══ Excerpted passage

# Brother P6000II thread fraying at each needle change



## Stich (Apr 17, 2012)

I just got my Brother PR600II back from service. When the machine performs a needle change the thread does not go back up into the machine (I dont know what that is called) and breaks off in a fray next to the end of the needle. This did not happen before the service. So now each needle needs to be re threaded after every use. I turned on long tail, but this still did not help. Any one with some help would sure be appreciated.


----------



## hollie53151 (Apr 16, 2013)

I have been having the same EXACT problem... Did you ever find a solution?


----------



## cathyr (Feb 10, 2009)

I do not run your machine type. I run Tajimas. When this happens after a thread trim then a color change move to the next needle, we look to the knife in the trimmer not cutting clean and causing the fray. This is something you may need to look at.


----------



## philipfirth83 (Aug 17, 2012)

On my ZSK you can adjust the trim length, is it trimming too short? Worth a try?


----------



## Riph (Jan 11, 2011)

From your description it sounds like imperfect trimming. Have you taken off the needle plate and looked at the trimmer?

Two possibilities come to mind:

1) the trimmer sometimes gets thread stuck in it and then it won't trim cleanly. Take off the needle plate by removing the two screw that hold it in, and remove any threads that may be in there. Replace the needle plate. Test.

════
══ Extracted records

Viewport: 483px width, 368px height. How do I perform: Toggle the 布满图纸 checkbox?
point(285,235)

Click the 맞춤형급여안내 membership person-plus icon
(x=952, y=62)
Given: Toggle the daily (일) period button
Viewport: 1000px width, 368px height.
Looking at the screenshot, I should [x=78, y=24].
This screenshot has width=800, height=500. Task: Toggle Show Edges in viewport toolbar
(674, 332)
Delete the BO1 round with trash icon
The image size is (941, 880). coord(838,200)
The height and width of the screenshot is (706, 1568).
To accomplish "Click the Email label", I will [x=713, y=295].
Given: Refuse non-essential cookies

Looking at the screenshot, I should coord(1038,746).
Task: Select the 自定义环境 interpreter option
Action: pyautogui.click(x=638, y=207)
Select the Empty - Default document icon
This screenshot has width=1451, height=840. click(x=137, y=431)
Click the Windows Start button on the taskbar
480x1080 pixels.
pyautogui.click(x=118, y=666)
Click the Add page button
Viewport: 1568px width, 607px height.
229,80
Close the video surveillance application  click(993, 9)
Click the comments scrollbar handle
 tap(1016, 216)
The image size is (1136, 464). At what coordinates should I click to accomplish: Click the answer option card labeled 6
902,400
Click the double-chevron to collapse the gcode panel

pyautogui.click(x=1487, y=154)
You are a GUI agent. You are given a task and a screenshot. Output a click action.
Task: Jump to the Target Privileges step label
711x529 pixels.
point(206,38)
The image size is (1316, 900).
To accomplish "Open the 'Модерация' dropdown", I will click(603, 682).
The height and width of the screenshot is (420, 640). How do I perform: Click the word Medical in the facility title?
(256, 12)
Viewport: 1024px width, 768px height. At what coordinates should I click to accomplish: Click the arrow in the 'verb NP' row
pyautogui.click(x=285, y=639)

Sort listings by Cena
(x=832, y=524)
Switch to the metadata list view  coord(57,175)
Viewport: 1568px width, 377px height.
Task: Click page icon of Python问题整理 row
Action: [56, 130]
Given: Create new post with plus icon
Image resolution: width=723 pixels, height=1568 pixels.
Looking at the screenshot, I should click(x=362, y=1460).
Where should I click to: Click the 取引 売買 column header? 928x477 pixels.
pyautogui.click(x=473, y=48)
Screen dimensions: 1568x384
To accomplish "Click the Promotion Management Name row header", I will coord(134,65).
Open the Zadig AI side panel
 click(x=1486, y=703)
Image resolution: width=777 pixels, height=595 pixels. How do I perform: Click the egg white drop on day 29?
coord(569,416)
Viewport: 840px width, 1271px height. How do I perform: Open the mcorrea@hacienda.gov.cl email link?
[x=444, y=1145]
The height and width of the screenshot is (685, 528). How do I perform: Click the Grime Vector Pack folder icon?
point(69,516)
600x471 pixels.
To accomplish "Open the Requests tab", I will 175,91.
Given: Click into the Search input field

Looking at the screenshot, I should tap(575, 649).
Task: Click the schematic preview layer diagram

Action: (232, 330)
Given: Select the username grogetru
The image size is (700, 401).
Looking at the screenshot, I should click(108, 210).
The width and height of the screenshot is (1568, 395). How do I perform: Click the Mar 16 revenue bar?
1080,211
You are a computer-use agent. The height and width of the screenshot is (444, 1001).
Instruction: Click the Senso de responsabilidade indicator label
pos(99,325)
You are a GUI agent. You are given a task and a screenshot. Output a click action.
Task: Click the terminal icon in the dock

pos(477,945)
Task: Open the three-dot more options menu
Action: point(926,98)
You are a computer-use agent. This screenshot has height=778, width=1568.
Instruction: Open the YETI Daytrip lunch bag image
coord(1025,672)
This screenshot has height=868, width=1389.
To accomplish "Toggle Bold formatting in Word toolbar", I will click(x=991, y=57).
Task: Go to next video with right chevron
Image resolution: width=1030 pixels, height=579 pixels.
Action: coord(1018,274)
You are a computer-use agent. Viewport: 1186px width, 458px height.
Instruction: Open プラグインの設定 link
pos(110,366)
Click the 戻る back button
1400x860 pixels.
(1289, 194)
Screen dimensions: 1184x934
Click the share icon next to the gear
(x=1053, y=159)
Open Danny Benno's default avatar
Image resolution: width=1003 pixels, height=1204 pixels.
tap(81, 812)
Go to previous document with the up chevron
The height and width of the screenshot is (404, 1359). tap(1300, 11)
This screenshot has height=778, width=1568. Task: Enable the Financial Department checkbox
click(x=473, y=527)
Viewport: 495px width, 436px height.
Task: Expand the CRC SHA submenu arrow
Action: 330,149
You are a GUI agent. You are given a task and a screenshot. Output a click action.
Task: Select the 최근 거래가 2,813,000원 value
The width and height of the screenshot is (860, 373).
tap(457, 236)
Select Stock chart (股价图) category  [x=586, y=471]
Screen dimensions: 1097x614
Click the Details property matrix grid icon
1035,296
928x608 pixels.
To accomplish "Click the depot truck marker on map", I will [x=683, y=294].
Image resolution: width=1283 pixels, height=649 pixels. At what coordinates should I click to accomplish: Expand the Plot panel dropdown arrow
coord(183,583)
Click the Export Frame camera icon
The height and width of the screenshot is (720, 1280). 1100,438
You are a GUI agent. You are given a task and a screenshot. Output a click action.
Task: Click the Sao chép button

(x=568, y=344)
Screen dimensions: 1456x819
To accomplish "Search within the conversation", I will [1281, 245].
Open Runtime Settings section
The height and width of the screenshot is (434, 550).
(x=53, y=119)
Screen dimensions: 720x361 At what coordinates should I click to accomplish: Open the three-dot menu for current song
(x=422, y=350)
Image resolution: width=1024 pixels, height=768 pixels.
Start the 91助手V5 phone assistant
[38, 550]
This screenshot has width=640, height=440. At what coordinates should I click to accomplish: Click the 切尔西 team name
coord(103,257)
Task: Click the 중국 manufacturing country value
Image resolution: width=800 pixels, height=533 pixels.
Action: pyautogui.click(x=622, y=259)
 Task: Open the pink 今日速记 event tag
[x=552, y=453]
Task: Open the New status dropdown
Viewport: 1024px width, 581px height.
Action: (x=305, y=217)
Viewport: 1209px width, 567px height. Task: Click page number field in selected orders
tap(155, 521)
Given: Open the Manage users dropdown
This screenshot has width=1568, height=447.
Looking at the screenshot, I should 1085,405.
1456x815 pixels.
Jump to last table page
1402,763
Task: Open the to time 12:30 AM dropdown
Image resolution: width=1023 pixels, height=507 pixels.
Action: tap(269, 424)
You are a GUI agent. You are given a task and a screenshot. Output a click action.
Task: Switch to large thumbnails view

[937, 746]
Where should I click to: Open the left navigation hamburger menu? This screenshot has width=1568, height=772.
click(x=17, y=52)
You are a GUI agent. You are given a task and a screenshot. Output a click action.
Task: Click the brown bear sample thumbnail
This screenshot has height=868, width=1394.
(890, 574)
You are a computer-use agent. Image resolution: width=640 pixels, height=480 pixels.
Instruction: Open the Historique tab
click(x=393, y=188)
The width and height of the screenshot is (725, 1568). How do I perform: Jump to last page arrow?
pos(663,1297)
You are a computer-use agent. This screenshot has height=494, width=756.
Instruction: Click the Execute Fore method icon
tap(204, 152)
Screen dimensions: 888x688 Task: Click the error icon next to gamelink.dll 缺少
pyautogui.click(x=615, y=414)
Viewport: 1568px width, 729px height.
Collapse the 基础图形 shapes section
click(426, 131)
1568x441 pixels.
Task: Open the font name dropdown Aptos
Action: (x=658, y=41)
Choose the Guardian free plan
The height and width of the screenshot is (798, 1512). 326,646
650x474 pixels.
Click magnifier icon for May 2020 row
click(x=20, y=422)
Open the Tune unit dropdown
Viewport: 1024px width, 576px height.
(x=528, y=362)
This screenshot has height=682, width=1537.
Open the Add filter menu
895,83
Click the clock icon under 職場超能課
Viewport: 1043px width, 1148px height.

════

Write out the passage of the embroidery thread-fraying discussion above from "On my ZSK you" up to and including "at the trimmer?", word for word.

Correct output.
On my ZSK you can adjust the trim length, is it trimming too short? Worth a try?


----------



## Riph (Jan 11, 2011)

From your description it sounds like imperfect trimming. Have you taken off the needle plate and looked at the trimmer?